### DATA SECTION

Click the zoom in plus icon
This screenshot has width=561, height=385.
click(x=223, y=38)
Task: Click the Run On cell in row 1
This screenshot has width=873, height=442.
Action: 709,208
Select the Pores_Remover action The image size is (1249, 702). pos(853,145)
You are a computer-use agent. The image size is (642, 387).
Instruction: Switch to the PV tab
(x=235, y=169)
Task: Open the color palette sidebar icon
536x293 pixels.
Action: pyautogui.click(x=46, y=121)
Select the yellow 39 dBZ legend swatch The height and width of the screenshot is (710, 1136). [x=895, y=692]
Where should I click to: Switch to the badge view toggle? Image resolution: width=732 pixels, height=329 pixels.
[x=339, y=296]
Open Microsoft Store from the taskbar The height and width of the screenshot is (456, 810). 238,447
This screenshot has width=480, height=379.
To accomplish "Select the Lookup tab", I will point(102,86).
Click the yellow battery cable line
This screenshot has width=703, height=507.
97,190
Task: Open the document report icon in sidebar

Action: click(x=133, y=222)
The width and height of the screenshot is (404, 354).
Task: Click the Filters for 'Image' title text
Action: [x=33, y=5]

######

REQUIREMENTS: Lay out the items, from the first line through the line containing "Action: pyautogui.click(x=46, y=121)", as a numbered list without blank lines.

THE RESPONSE:
1. Click the zoom in plus icon
2. This screenshot has width=561, height=385.
3. click(x=223, y=38)
4. Task: Click the Run On cell in row 1
5. This screenshot has width=873, height=442.
6. Action: 709,208
7. Select the Pores_Remover action The image size is (1249, 702). pos(853,145)
8. You are a computer-use agent. The image size is (642, 387).
9. Instruction: Switch to the PV tab
10. (x=235, y=169)
11. Task: Open the color palette sidebar icon
12. 536x293 pixels.
13. Action: pyautogui.click(x=46, y=121)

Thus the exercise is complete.